Worthy is the Lamb who was slain. Jesus is God and is alone worthy to be praised. So, every song written unto the glory of Christ, packed with theology, put to song, as we address one another in psalms, hymns, and spiritual songs, lifting a cacophony up to God, a fragrant offering of praise. So, Jesus, the loaded question… He said to them, "Yes; have you never read, 'Out of the mouth of infants and nursing babies you have prepared praise'?"

He was saying, "I'm the one." He quotes Psalm 8. He says, "It's me! The blind see. The lame walk. It's me, and I've come to save you. Don't be indignant or indifferent, because when you praise me, when you worship me, you will find the wholeness of all you were made for." To cast off worshiping the created rather than the Creator, but instead, in him we live and move and have our being.

Jesus knew. He came to rescue us, the Lamb who was slain. As John beheld him, "Behold, the Lamb of God, who takes away the sins of the world." God, seeing us in our broken state, the dead battery… "There's no way those dead could ever be alive unless I go.

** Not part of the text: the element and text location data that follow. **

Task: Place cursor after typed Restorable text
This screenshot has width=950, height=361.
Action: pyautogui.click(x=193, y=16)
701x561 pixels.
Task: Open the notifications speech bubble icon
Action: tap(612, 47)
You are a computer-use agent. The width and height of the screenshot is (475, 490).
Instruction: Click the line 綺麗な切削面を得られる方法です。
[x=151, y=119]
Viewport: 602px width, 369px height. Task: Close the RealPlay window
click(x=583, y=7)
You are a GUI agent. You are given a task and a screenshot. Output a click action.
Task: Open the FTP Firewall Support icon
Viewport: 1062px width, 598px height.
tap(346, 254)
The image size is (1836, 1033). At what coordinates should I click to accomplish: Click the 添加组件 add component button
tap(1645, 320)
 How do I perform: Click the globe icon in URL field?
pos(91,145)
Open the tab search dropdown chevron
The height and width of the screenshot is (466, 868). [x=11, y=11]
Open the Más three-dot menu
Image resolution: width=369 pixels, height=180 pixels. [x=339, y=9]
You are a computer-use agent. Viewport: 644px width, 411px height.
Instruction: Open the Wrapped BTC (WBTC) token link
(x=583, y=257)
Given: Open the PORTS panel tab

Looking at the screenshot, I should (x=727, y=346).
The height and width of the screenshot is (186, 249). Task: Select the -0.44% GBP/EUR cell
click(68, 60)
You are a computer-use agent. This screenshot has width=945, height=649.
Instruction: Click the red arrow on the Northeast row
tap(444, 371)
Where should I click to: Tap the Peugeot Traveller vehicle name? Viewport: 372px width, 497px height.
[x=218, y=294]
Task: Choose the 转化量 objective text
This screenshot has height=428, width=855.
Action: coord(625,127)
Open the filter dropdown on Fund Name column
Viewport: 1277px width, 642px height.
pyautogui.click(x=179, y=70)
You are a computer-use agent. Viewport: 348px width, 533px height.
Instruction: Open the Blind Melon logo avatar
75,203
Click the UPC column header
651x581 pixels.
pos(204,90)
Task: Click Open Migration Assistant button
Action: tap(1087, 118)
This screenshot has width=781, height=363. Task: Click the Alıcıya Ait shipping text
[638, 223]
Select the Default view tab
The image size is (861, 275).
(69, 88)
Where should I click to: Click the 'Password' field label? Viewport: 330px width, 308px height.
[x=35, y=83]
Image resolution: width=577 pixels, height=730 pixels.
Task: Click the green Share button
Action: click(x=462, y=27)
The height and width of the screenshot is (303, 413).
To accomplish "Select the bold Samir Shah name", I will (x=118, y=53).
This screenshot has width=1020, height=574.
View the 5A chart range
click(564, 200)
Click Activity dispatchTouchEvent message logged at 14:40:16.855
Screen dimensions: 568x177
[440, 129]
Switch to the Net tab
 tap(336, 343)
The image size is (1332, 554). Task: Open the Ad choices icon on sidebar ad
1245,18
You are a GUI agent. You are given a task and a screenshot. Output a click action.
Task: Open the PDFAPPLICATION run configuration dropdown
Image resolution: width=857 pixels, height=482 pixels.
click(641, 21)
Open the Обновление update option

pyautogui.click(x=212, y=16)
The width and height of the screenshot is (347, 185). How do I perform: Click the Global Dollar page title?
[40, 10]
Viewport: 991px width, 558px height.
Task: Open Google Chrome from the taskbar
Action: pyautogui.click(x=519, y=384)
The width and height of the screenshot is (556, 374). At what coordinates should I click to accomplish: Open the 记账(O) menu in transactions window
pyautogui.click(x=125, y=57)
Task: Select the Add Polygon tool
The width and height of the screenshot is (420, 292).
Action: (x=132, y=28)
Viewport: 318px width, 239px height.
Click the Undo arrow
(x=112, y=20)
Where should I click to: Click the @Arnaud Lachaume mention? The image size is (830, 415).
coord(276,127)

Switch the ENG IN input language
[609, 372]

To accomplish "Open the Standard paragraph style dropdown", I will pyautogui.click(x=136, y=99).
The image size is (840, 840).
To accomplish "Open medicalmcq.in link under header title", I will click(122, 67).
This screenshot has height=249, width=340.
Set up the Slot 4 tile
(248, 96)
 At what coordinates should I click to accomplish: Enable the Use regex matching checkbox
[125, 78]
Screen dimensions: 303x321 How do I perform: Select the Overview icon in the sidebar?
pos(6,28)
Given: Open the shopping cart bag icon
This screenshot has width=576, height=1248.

They could never live according to the holy decree. I must go."

So Jesus takes on flesh. The eternally begotten Son takes on flesh to come and dwell among us, living this perfect life we could never live, to rescue us, to ransom us; the Lamb of God sent as a sacrifice, our substitute, to die the death on the cross, be buried to prove that he was dead, and then raised again; the Lamb who was slain who now lives and is worshiped in heaven and here forevermore.

Friends, apart from him, you are a dead car that is going to be immovable. There is no way. There's no amount of good work I could ever do to my wife's car if that battery is dead. It doesn't matter how long I work on it, try, effort. If the battery is dead, it's dead. But when Jesus comes and connects us to the source, things become alive. There's something that happens when Jesus comes into the picture and we're connected to the source.

We're no longer dead, but rather there's power, because he's flowing through you, through us. It says God dwells in the praises of his people. You're being spiritually drained, maybe dead, and today, through the praise and the worship and the hearing of the gospel, there can be life and power moving through you, coursing through you, to remember that Jesus alone is the source of life and worthy to be praised now and forevermore.

Lord Jesus, we worship you. We worship you. Who else would we worship? But in our sin, we're glory thieves, just like the Pharisees. We want to be liked. We want to be followed. We want to be loved, because we're broken. Lord, heal us, these drains upon our souls. You have ordained that we can be filled by the Spirit by doing what we are about to do.

Friends, I forgot to say it. Don't leave. It's early. Don't leave. We have more songs. Your kids won't even be ready. Don't leave. Stay and be filled by the Spirit as we sing over one another and to our risen Lord and Savior Jesus, because he is worthy. He is worthy, and we will worship him forevermore. Worship wins the war, it is God's will, and Jesus alone will be praised. Stand to your feet, and let's sing to our Lord!